3 Replies Latest reply on Aug 5, 2013 5:17 AM by mikebeargie

    Insert from URL results different from Web Viewer content?

    calexmac

      I have found that the html data returned by Insert from URL is different from the content of a web viewer (accessed by GetLayoutObjectAttribute and "content").

       

      The differences are small for the web site i am looking at:

      - of ~2k lines of html, the web viewer has ~20 additional lines of data

      - the additional data seems to be associated with code for scripts (tho other script data is included elsewhere).

       

      Of course there is a difference in a clock timestamp because the two script commands are executing about 1 second apart, but that is not the concern.

       

      Any thoughts on why Insert from URL would NOT get/include everything that the web viewer needs to display?

       

      tx

      C

        • 1. Re: Insert from URL results different from Web Viewer content?
          mikebeargie

          Insert From URL is supposed to fully render the content of the target URL into memory before it writes it into your target field. Scraping the web viewer via GetLayoutObjectAttribute though does not wait for all loading to complete.

           

          Based on a page rendering ~2,000 lines of code, I'd say the .01% difference is based on the context differences between the two functions. I'm fairly certain that their base functionality is not the same, and Insert From URL has nothing to do with the webviewer object as far as I know.

           

          If the page you are comparing has dynamic header content that is being rendered based on the requesting client (IE from a CMS, or other framework), then it could explain the difference you are seeing.

           

          I can confirm though I've seen this difference before, and since 12, I've almost exclusively favored Insert From URL for more accurate web scraping results.

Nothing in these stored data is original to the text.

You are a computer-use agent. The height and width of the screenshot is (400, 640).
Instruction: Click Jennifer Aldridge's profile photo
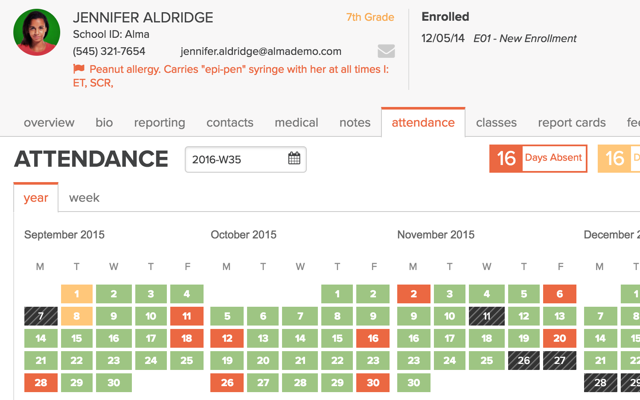pos(37,32)
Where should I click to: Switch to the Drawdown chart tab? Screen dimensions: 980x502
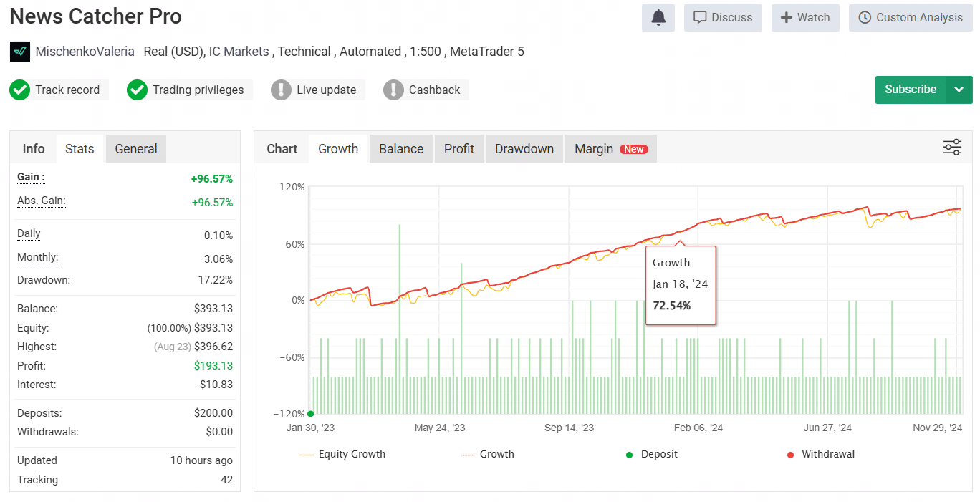coord(524,149)
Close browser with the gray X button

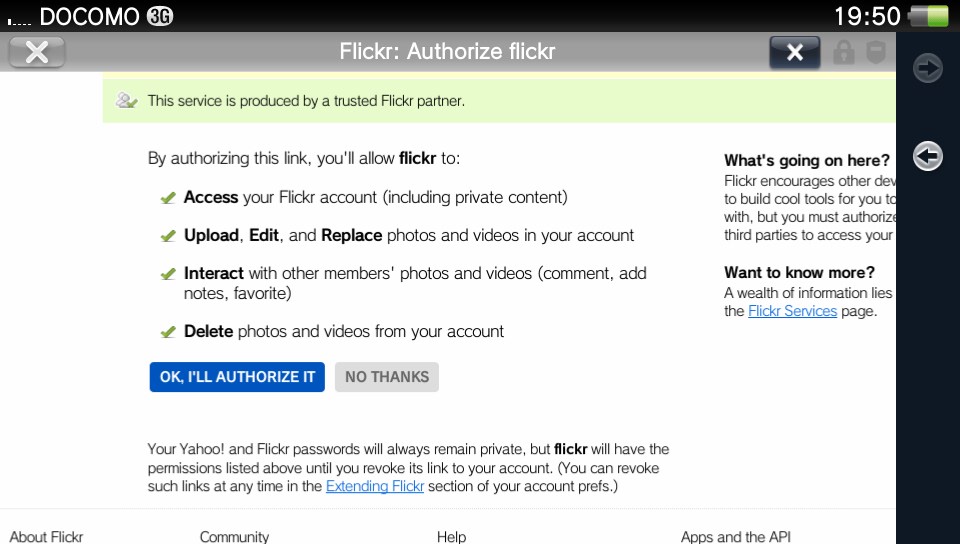[37, 52]
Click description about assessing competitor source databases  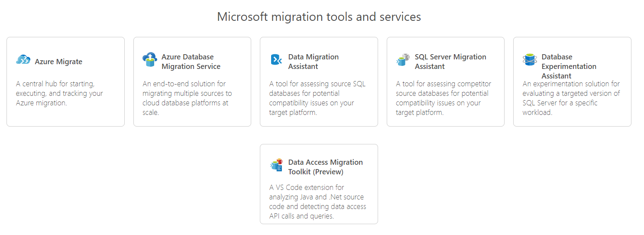443,98
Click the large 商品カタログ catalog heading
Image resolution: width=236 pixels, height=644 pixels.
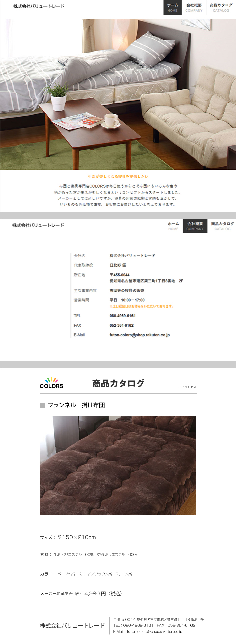pos(118,383)
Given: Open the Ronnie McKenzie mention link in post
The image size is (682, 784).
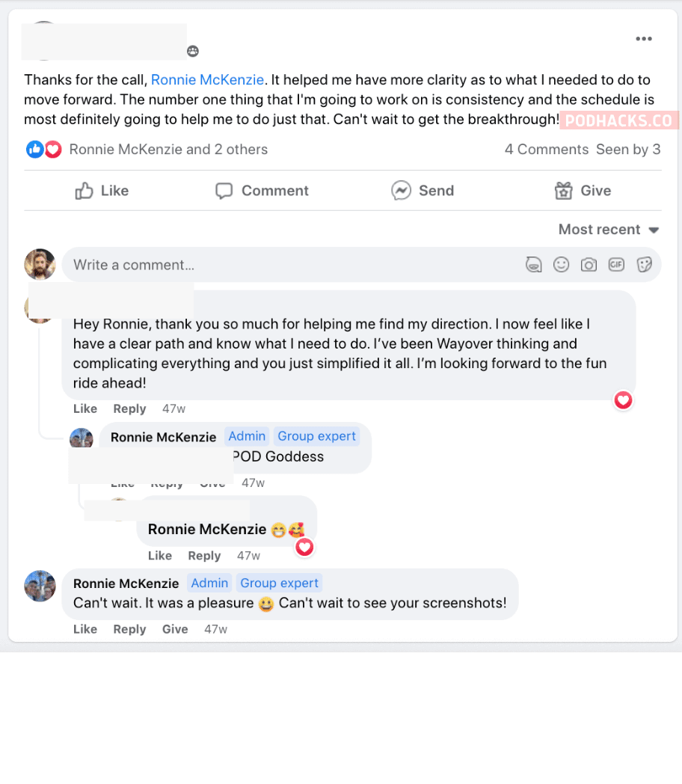Looking at the screenshot, I should click(207, 79).
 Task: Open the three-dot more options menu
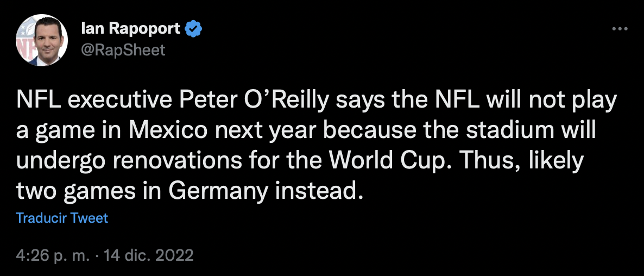[x=619, y=29]
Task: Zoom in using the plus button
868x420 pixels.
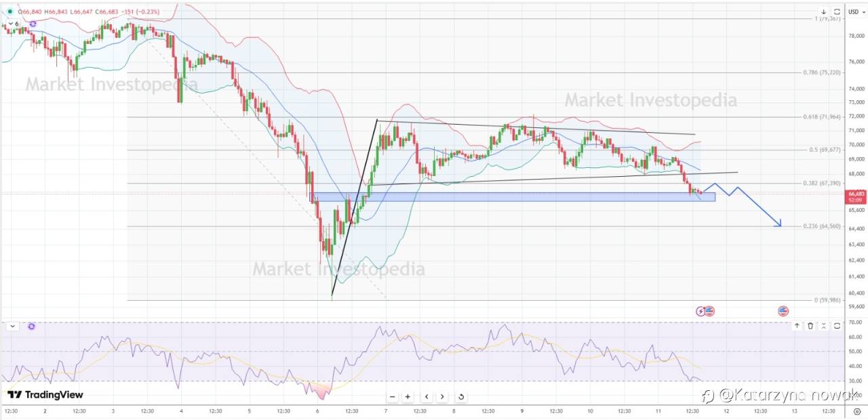Action: (x=408, y=397)
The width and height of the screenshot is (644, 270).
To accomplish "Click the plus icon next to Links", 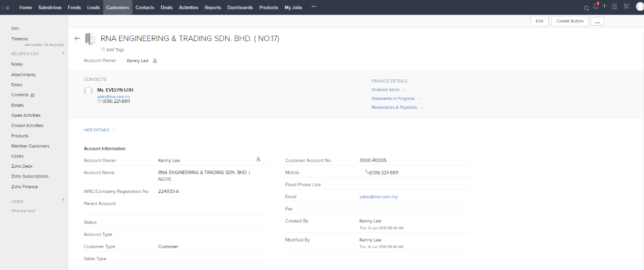I will point(63,200).
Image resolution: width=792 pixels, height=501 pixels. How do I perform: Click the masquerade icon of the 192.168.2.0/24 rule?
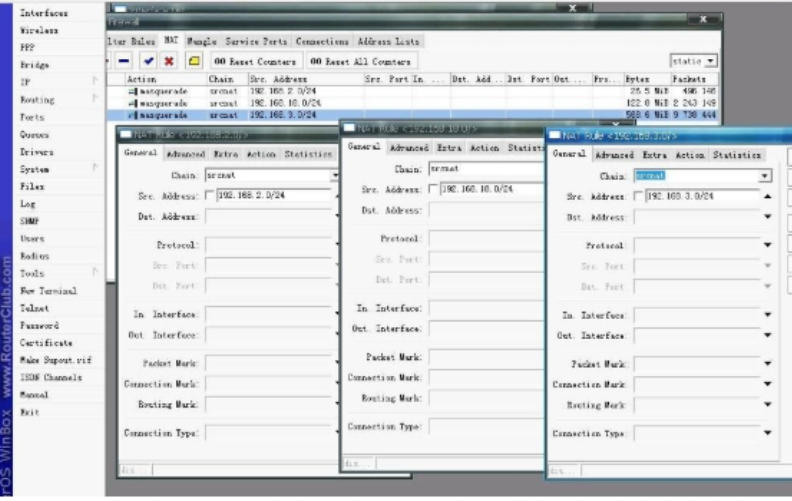tap(131, 91)
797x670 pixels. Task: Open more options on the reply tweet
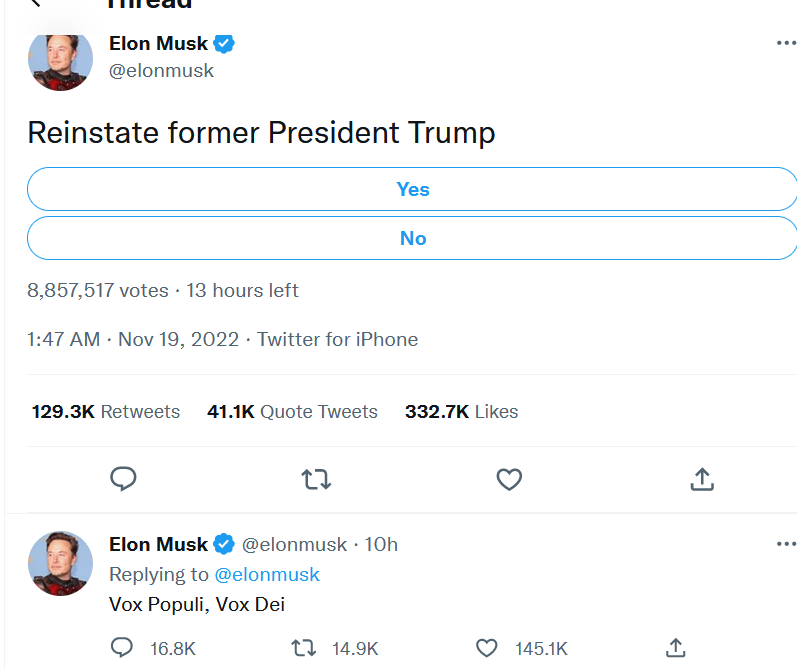tap(786, 545)
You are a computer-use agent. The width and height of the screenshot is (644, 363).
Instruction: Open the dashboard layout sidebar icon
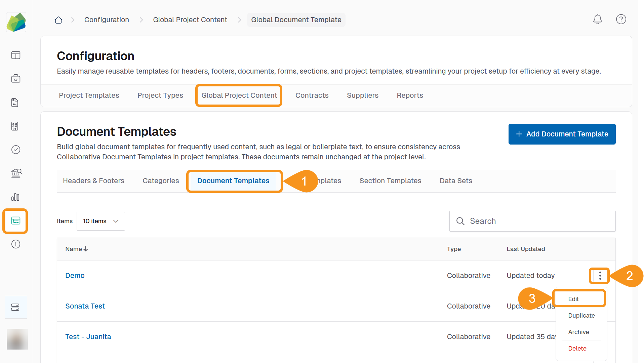pos(16,55)
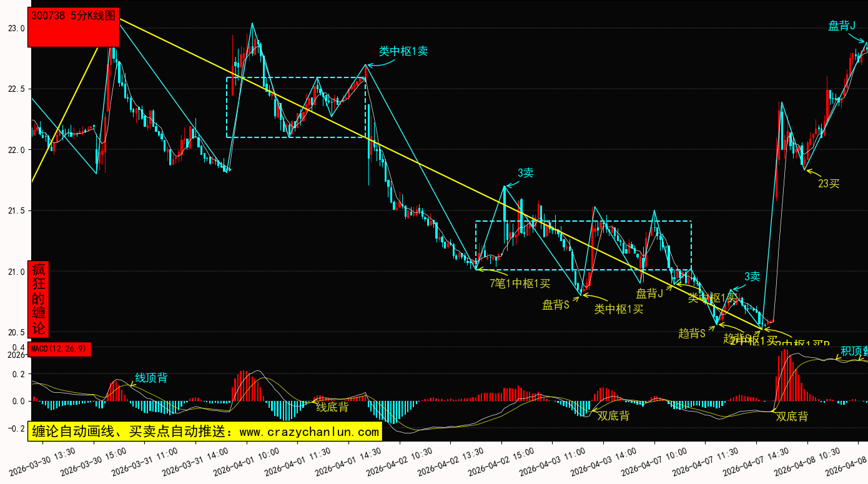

          1 of 1 people found this helpful
          • 2. Re: Insert from URL results different from Web Viewer content?
            calexmac

            Mike

             

            I have been careful to check for a complete load before scraping the web viewer with GetLayoutObject.  And indeed the difference I observe is fairly high up in the html stream, ~line 125.

            I suspect you are correct in identifying the context differences of the two functions as the cause.

            It is certainly true that there is dynamic content on the page I am looking at.

             

            Tx for your thoughts.

             

            rgds

            C

            • 3. Re: Insert from URL results different from Web Viewer content?
              mikebeargie

              Most people scrape between the body tags, you might want to run a difference comparison to see if that section's different between the two. Or is there a reason you need to scrape out of the header?

               

              I would compare what I need out of the code result, rather than focus on the differences. Stuff like that can drive you up the wall and have no real impact on what you're trying to do. (we've ALL been there too).